YOUR INSTRUCTIONS: Check each line of the listing below for the string "agent", and copy the ones that have it.
+===+
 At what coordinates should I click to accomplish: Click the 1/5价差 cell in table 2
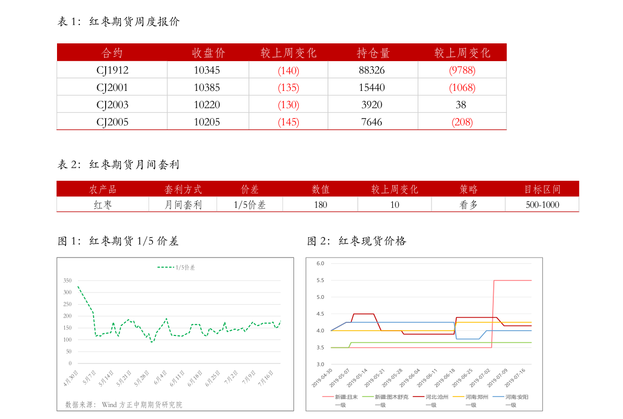point(250,205)
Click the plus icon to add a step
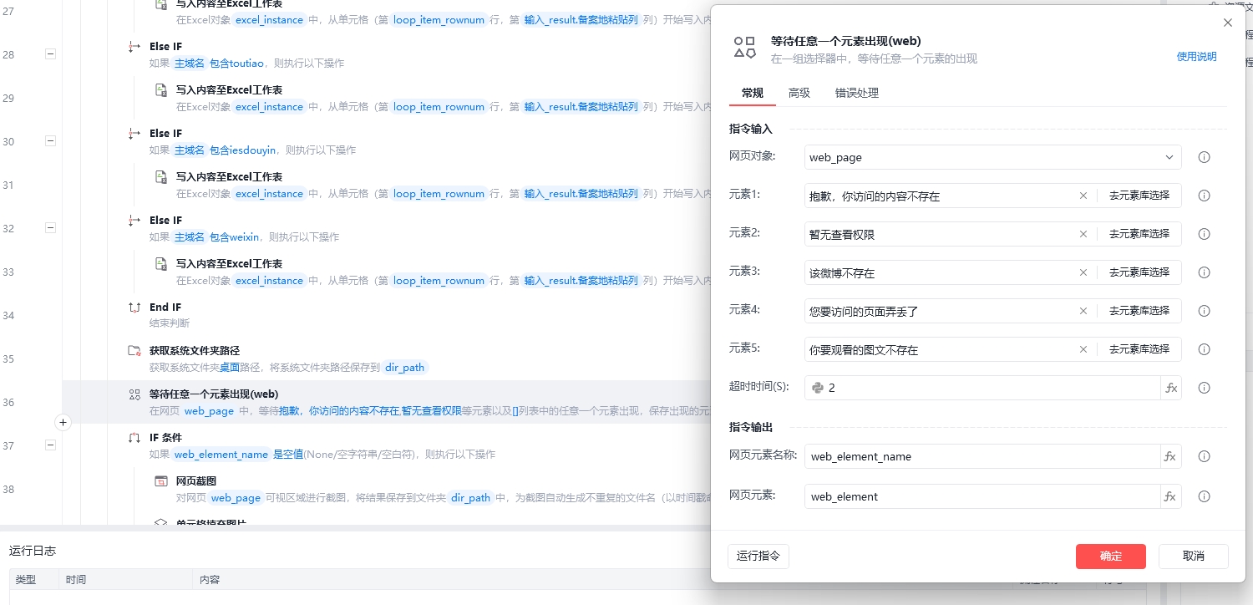This screenshot has height=605, width=1253. pyautogui.click(x=63, y=423)
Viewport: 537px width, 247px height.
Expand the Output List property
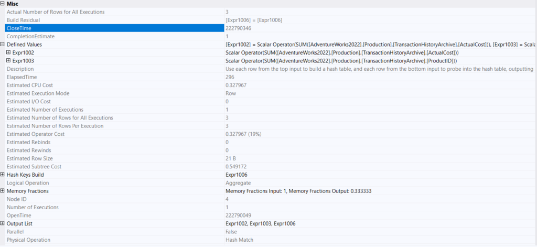point(3,223)
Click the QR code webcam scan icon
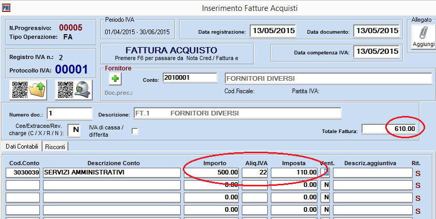The height and width of the screenshot is (219, 436). [x=74, y=89]
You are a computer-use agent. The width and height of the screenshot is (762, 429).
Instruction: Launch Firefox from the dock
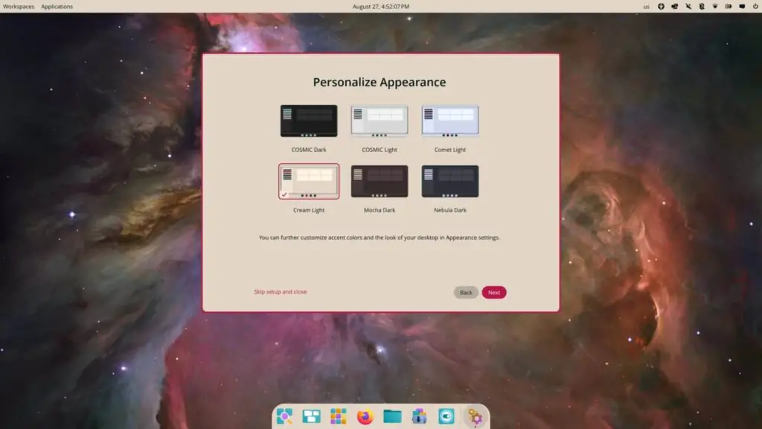[x=365, y=416]
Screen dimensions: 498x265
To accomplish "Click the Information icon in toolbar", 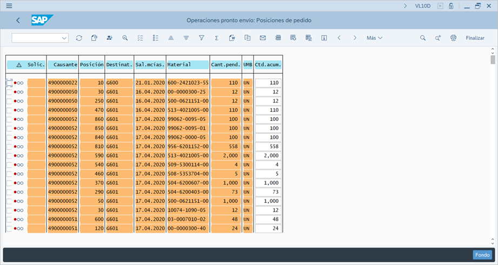I will (324, 38).
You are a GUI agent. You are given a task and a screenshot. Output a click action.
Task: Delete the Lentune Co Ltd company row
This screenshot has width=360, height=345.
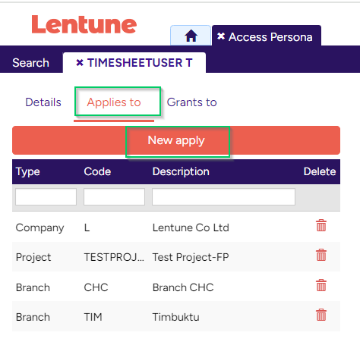[x=321, y=225]
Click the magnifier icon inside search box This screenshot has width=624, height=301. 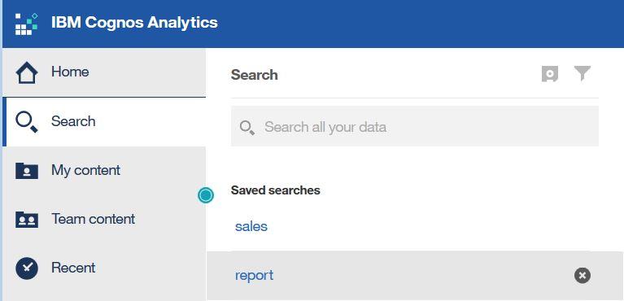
+===+
RESPONSE AREA:
You are a computer-use agent. The width and height of the screenshot is (762, 429).
You are a GUI agent. You are given a task and a screenshot. Output a click action.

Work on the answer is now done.